The opening movement is a “Verbunkos,” a traditional Hungarian dance with a peculiar function: it is performed by military officers in full uniform as a form of army recruitment. The movement is fittingly proud and dignified in character, and features an acrobatic clarinet cadenza.
The delicate and mysterious textures of the second movement, “Pihenö” (“Relaxation”) illustrate Bartók’s “night music” idiom, described by Bartók scholar David Schneider as characterized by “eerie dissonances providing a backdrop to sounds of nature and lonely melodies.” The movement’s slow contrapuntal introduction between the clarinet and violin recalls the tonality of an Indonesian gamelan orchestra.

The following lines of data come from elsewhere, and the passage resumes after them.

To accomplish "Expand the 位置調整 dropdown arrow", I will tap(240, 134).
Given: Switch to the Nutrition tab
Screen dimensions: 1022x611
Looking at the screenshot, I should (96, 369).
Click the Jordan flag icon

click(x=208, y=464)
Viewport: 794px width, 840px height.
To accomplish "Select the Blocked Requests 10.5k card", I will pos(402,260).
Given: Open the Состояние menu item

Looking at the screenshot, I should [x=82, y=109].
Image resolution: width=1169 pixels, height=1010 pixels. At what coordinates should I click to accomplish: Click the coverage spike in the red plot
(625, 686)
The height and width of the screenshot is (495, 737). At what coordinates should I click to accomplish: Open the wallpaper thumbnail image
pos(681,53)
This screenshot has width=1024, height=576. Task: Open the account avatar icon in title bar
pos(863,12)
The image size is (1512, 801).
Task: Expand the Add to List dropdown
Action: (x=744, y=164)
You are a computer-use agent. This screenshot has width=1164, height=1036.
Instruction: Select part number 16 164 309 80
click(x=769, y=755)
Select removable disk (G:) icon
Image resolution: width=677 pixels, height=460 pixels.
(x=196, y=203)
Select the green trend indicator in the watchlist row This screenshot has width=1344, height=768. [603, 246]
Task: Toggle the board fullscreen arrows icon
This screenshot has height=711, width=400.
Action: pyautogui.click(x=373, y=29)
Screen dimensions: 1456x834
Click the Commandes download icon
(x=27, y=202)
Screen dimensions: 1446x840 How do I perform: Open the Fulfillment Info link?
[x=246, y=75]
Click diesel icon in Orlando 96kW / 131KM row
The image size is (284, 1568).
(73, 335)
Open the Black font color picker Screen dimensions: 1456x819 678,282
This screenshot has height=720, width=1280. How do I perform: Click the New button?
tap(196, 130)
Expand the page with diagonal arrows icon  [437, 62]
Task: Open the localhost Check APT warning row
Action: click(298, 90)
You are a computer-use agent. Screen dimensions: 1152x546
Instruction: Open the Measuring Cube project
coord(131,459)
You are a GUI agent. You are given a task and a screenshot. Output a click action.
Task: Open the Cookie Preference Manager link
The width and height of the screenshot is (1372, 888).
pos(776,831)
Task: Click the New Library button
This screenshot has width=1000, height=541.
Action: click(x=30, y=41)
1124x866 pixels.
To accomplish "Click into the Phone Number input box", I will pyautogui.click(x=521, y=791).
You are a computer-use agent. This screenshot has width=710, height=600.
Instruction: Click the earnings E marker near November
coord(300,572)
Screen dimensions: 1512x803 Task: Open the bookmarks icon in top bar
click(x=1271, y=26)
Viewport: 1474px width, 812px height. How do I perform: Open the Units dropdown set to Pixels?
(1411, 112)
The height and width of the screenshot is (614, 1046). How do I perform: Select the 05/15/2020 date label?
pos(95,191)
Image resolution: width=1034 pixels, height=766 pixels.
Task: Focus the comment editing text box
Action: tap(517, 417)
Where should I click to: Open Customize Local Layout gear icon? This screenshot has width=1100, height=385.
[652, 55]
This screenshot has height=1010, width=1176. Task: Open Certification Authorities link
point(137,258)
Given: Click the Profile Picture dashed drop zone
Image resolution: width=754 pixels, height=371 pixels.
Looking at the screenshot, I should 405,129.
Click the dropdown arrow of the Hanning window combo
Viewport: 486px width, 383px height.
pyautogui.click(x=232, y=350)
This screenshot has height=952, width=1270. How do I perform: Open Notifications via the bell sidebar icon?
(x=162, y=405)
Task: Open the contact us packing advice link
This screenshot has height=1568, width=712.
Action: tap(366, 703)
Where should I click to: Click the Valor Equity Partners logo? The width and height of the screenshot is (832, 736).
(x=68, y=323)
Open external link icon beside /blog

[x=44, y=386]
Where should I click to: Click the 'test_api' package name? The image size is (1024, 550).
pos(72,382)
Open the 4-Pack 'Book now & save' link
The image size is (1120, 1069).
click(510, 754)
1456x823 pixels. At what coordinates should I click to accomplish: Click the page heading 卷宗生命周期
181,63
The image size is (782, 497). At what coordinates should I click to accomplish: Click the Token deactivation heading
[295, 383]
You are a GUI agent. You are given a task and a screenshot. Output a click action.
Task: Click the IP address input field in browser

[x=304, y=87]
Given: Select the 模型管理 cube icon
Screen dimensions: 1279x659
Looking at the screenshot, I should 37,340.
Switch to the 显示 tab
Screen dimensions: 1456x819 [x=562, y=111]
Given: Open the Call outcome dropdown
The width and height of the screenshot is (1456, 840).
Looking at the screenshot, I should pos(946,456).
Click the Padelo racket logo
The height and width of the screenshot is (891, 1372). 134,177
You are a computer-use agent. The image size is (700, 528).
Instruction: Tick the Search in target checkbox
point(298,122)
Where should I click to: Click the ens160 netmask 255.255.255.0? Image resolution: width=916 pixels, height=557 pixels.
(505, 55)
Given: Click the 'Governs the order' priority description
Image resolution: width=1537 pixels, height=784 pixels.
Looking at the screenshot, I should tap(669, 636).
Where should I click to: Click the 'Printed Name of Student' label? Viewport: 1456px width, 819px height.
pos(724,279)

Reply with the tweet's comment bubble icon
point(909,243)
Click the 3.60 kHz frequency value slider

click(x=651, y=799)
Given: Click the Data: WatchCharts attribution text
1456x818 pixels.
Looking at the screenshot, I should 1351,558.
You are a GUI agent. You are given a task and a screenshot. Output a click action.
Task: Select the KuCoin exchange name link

The work’s finale is entitled “Sebes,” a lively Hungarian dance. The literal contrasts employed here include those between a scordatura violin at the movement’s opening and a properly tuned instrument moments later; and between the standard B-flat clarinet and the sweeter tone of the clarinet in A, for the lyrical middle section, which features a thirteen-beat meter taken from Bulgarian folk music. As if responding to the clarinet’s show of virtuosity in the first movement, the violinist plays a fiery cadenza before the movement’s end.
Patrick Castillo ©2015
George Gershwin composed his most celebrated work, the piano concerto Rhapsody in Blue, in 1924. The concerto wedded popular and classical music and made Gershwin famous for bringing jazz into the concert hall. Listeners at the time saw Rhapsody in Blue as Gershwin exploring uncharted territory, but, as historian Richard Crawford writes, “in fact it reaffirmed Gershwin’s continuing involvement with classical music…The musical juxtapositions of Rhapsody in Blue had roots in a sensibility that never fully accepted a separation between popular and classical genres.” By the time he turned thirty in 1928, Gershwin was America’s most famous composer of both popular and concert music. More than seventy years after his death, he remains a vital part of America’s musical profile. Gershwin composed some of the most iconic tunes ever written: in addition to the unforgettable melodies in Rhapsody in Blue, standards like “Summertime” and “Someone to Watch over Me,” which, beyond the scope of the musical world, have become hallmarks of American culture.
Gershwin described to his biographer Isaac Goldberg how his Rhapsody came to him, epiphanically, while on a train to Boston…
"… with its steely rhythms, its rattle-ty bang, that is so often so stimulating to a composer – I frequently hear music in the very heart of the noise.... And there I suddenly heard, and even saw on paper – the complete construction of the Rhapsody, from beginning to end. No new themes came to me, but I worked on the thematic material already in my mind and tried to conceive the composition as a whole. I heard it as a sort of musical kaleidoscope of America, of our vast melting pot, of our unduplicated national pep, of our metropolitan madness. By the time I reached Boston I had a definite plot of the piece, as distinguished from its actual substance."
Gershwin toured Europe in 1928 and met many of the day’s leading composers: Ravel, Milhaud, Poulenc, and Prokofiev in Paris, William Walton in England, and Alban Berg in Vienna. While in Paris, Gershwin applied to study with both Nadia Boulanger—the teacher of Aaron Copland and many other American composers—and Ravel. Both refused, explaining that their instruction could only adulterate Gershwin’s unique voice. Gershwin, by this time, had also become very wealthy—licensing fees from Rhapsody in Blue alone earned him a quarter of a million dollars within ten years of its publication. When Ravel discovered the breadth of Gershwin’s success, he replied, “You should give me lessons.”